▸ Instructions to follow:
Examine the listing below and state how many of its lines contain the word "button". Write only the number.

▸ Material provided:
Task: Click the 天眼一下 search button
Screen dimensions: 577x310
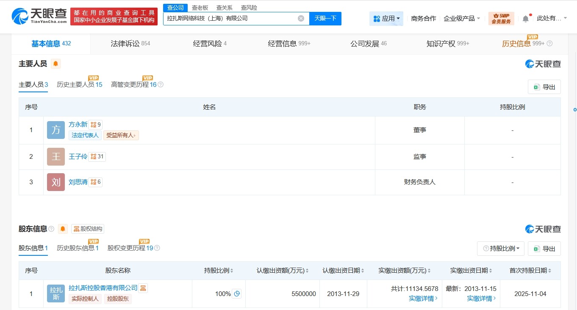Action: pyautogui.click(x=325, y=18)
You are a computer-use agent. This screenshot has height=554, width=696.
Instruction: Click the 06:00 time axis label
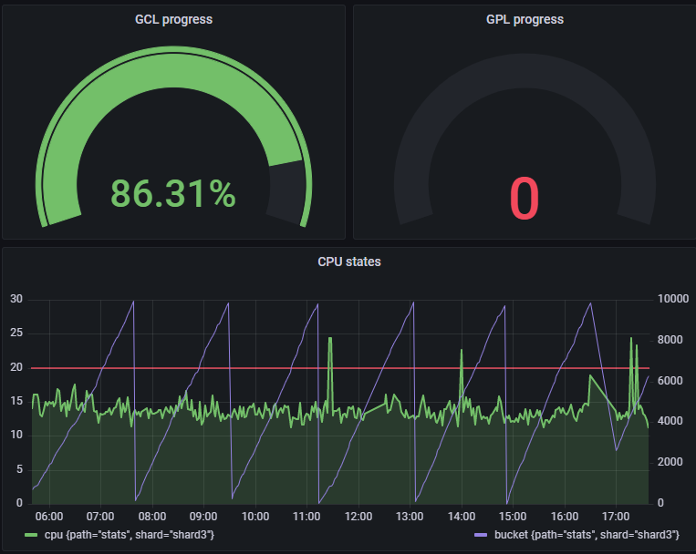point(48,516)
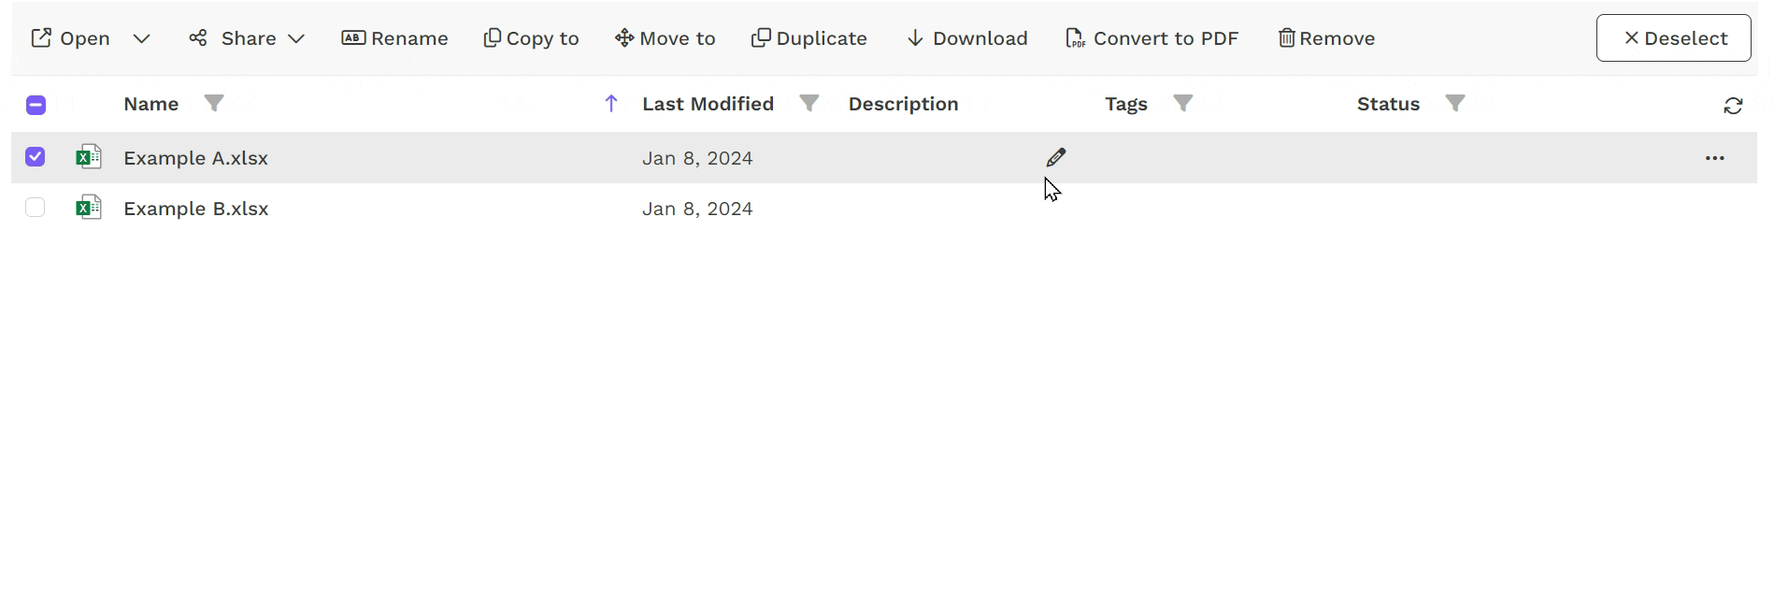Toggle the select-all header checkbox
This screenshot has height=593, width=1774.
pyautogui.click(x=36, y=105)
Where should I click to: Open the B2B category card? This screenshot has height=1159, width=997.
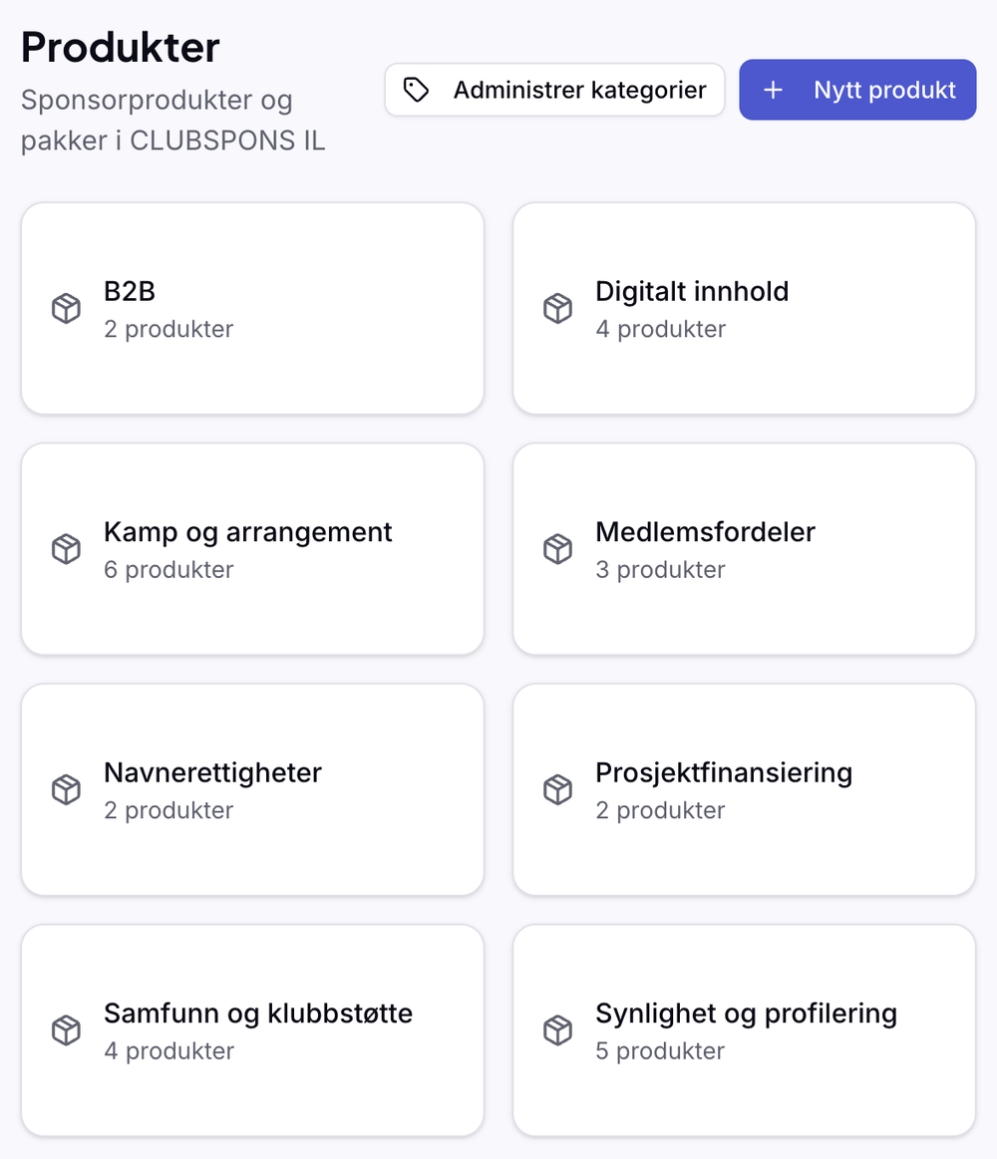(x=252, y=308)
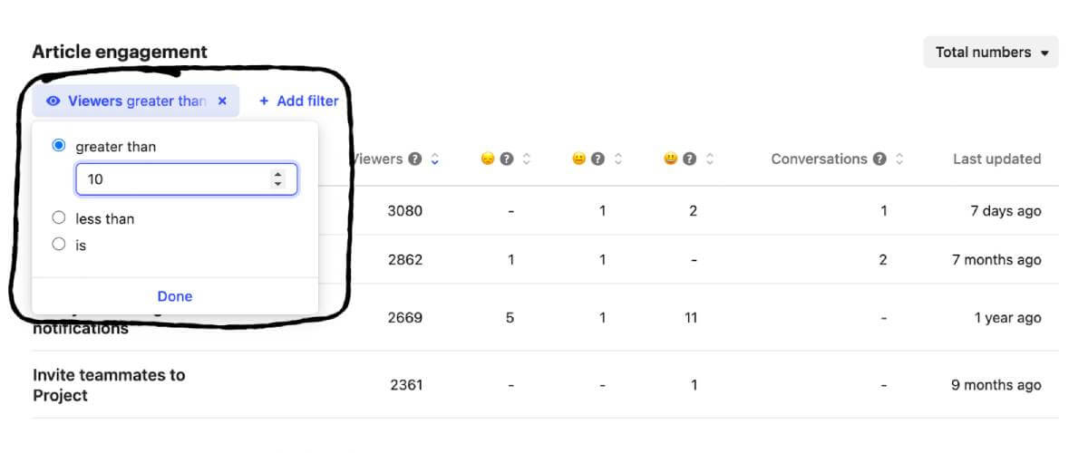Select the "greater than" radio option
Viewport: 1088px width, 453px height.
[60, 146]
--
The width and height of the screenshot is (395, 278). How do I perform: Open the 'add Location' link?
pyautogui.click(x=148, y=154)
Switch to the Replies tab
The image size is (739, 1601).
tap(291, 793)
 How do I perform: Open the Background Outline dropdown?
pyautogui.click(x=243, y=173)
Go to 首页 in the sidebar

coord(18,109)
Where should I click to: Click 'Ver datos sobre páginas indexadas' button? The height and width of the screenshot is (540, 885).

▸ Answer area:
2